═════ TEXT SECTION

This weekend my daughter visited her first Little Free Library. Actually, it was my first visit, too, though I had seen various photos. Last week I saw an LA Times article by Carolyn Kellogg about a children's book drive by Little Free Libraries. As my daughter's bookshelves (not to mention my own) have been a bit overloaded, I suggested to her that we pick out some books to donate. She was thrilled with this idea.
We spent a couple of days intermittently going through a subset of her books and selecting those that were donation-worthy. Her first pick to be jettisoned was The Book with No Pictures by B.J. Novak (which she actively dislikes, as previously discussed), but we couldn't find it. We made a rule that we both had to agree on each title - if either us felt that the book should be kept, we would keep it. This process led to quite a bit of extra reading, as a number of books had to be read to be evaluated, and a relatively small stack of books to donate. I was able to beef up this stack with some selections from my own stacks, and we assembled a moderate-size box.

══════════
═════ COLLECTED DATA

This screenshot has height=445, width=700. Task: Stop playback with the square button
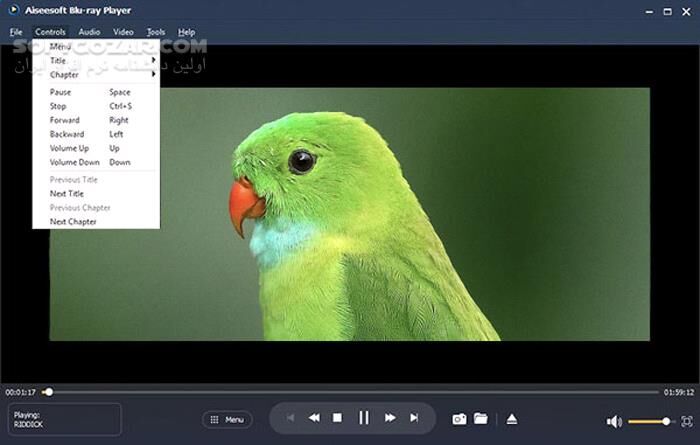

══════════

PROBLEMS AND TASKS:
A – In two sentences, how would you summarize the Little Free Library post?
B – What is the Spanish translation of this sentence from the Little Free Library post: "As my daughter's bookshelves (not to mention my own) have been a bit overloaded, I suggested to her that we pick out some books to donate."?
C – Reproduce the Little Free Library post word for word, from "We spent a couple" down to "a moderate-size box.".

ANSWERS BELOW:
A – The writer and their daughter made their first visit to a Little Free Library this weekend, after the writer had seen an LA Times article about a children's book drive by Little Free Libraries and, because both of their bookshelves were overloaded, suggested donating some books, an idea that thrilled the daughter. Over a couple of days they sorted through some of her books and kept any title either of them wanted to keep, which meant extra reading and only a small stack to donate, so the writer added books from their own stacks to make a moderate-size box.

B – Como los estantes de mi hija (por no hablar de los míos) han estado un poco sobrecargados, le sugerí que escogiéramos algunos libros para donar.

C –
We spent a couple of days intermittently going through a subset of her books and selecting those that were donation-worthy. Her first pick to be jettisoned was The Book with No Pictures by B.J. Novak (which she actively dislikes, as previously discussed), but we couldn't find it. We made a rule that we both had to agree on each title - if either us felt that the book should be kept, we would keep it. This process led to quite a bit of extra reading, as a number of books had to be read to be evaluated, and a relatively small stack of books to donate. I was able to beef up this stack with some selections from my own stacks, and we assembled a moderate-size box.